The Morning After: The new iPad Air M4 is Apple's best overall tablet

Published: (March 10, 2026 at 07:15 AM EDT)
2 min read
Source: Engadget

Source: Engadget

Apple’s iPad Air upgraded to M4

Now that Apple is designing and engineering its own silicon, the updates come fast. It’s been less than two years since the company released the M2‑powered iPad Air and we’re already on our third iPad Air iteration, one with the M4 inside. That’s the same chip that was inside the iPad Pro in 2024.

That’s one way of expressing how powerful 2025’s iPad Air now is – and it remains a step above the base iPad in most ways. However, there’s room for improvement. Apple has stuck with the same display for another year. The 11‑inch iPad Air that Nathan Ingraham reviewed seems to have the same screen in 2026 as it did when the first no‑Home button iPad Air was released in late 2020. (And that’s the one I’m still using!) Also, why still no FaceID?

– Mat Smith

Other big stories (and deals) this morning

Qualcomm’s new Arduino Ventuno Q goes all‑in on AI and robotics

Read the full story on Engadget

Qualcomm, which bought microcontroller board manufacturer Arduino last year, just announced a new single‑board computer that marries AI with robotics.
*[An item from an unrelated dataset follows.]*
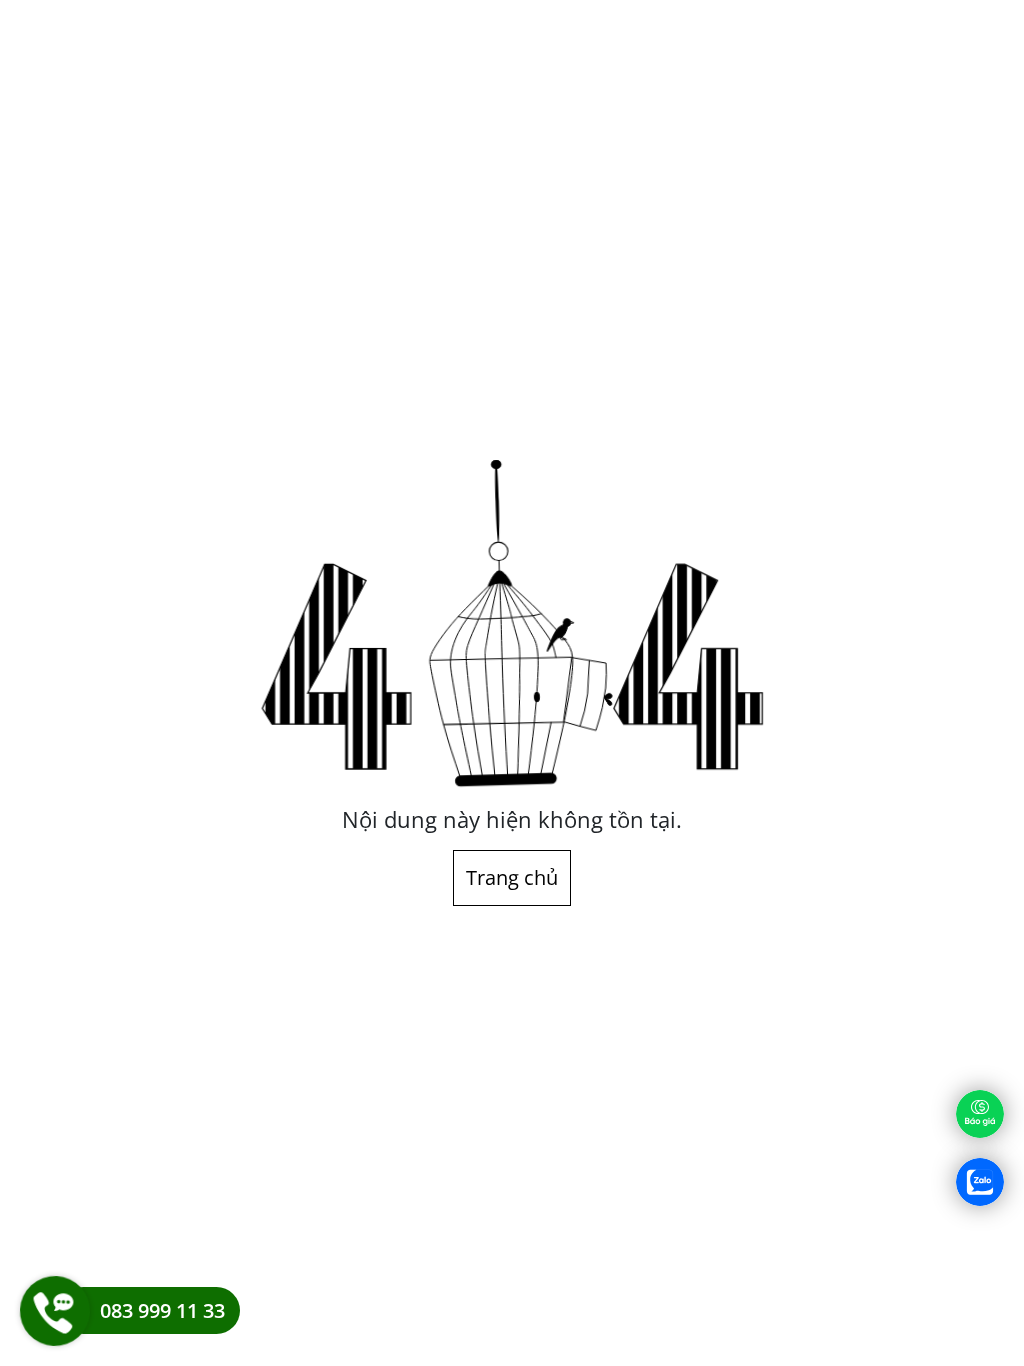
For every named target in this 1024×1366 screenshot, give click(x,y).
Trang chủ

The Ventuno Q is more sophisticated (and expensive) than Arduino’s usual AIO boards, thanks to the Dragonwing IQ8 processor that includes an 8‑core ARM Cortex CPU, Adreno Arm Cortex A623 GPU and Hexagon Tensor NPU that can reach up to 40 TOPs. It also packs in Arduino App Lab, with pre‑trained AI models—including LLMs, VLMs, gesture recognition and object tracking—all running offline.

Apple may delay its smart display launch until fall

Read the full story on Engadget

Bloomberg’s Mark Gurman reports that Apple is expected to postpone its smart home display until later in 2026, possibly September, when it often introduces a barrage of new gadgets. The hardware has reportedly been finished for months, but the AI‑centric overhaul of Siri is still not done.

Dell XPS 14 (2026) laptop review

Dell XPS 14
Read the full review on Engadget

Dell’s revamped XPS 14 is more powerful than ever. The XPS series has long been a favorite at Engadget, and this model’s lightweight design features a gorgeous OLED screen. However, Dell’s keyboard this year has a baffling flaw: it forces you to type more slowly to register each key press. According to Dell, a small batch of early XPS units exhibited this issue, but it has been resolved in current shipments, with a firmware update slated to address the problem.